The organization’s leader, Yevgeny Prigogine, said on Wednesday that the Wagner paramilitary organization intends to recruit female prisoners from Russian prisons and send them to fight in Ukraine, after it did the same with the men.
• Also read: Zelensky is in Bakhmut, a hot spot on the front in eastern Ukraine
• Also read: A “former general” in the US Marine Corps is part of Wagner
• Also read: Russia wants to develop its military potential, including nuclear capabilities
“Not only as nurses or workers, but also in sabotage groups or in sniper teams. We all know that this has already been done on a large scale,” said Mr. Prigojine.
It was clear that the Wagner leader was referring to the women snipers and those in partisan groups who fought in World War II and who were promoted by Soviet propaganda.
“We are working in this direction.

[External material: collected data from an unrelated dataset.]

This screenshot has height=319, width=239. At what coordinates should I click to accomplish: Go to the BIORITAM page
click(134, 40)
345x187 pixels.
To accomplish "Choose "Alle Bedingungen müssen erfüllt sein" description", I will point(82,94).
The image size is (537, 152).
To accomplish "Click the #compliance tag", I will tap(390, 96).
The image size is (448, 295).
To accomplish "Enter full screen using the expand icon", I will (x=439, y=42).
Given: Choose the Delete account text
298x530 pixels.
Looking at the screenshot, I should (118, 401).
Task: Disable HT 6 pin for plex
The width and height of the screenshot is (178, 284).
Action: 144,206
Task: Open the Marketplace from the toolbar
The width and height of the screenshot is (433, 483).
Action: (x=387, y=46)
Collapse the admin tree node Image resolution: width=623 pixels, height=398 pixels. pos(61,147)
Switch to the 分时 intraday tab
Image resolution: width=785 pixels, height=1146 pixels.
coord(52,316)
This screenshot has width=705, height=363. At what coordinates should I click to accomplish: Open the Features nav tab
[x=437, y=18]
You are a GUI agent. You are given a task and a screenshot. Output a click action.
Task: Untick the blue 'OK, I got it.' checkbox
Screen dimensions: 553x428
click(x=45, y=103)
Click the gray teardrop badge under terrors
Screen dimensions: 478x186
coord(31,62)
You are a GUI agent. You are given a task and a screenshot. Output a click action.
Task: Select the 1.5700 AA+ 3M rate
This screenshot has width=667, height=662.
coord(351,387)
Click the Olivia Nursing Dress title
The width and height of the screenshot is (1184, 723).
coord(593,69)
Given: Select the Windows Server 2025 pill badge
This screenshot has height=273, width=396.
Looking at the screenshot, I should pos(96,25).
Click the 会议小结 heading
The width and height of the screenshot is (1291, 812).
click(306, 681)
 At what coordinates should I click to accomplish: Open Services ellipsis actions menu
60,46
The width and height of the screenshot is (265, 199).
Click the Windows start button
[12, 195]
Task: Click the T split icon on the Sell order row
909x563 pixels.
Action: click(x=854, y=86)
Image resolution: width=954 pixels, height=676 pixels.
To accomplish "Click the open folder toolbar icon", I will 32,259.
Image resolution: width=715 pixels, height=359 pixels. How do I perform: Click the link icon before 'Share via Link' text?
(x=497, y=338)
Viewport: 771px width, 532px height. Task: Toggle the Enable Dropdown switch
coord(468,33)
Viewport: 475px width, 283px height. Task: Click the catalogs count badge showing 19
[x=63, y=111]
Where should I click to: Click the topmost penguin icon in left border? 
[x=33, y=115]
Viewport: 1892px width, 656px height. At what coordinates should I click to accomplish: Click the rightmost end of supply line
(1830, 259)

There is resistance, but I think we will overcome it,” Yevgeny Prigovin said in his Telegram press service.
He was responding to a letter from an elected Russian official from the Urals who claimed women being held in a prison in the city of Nizhny Tagil asked him to be sent to the Ukrainian front to help the Russian army.
In recent months, Wagner is suspected of enlisting men held in Russian prisons en masse and then sending them to fight on the front lines in Ukraine against the promise of reduced sentences and attractive compensation.
Since 2014, this group has been accused of serving the interests of Russian President Vladimir Putin’s regime in the shadows and of committing abuses in many conflict zones, particularly in Syria and African countries.
In September, Yevgeny Prigozhin, 61, admitted to founding this organization after years of denial and it is now operating in Russia with an open face, referring to a certain rise in power.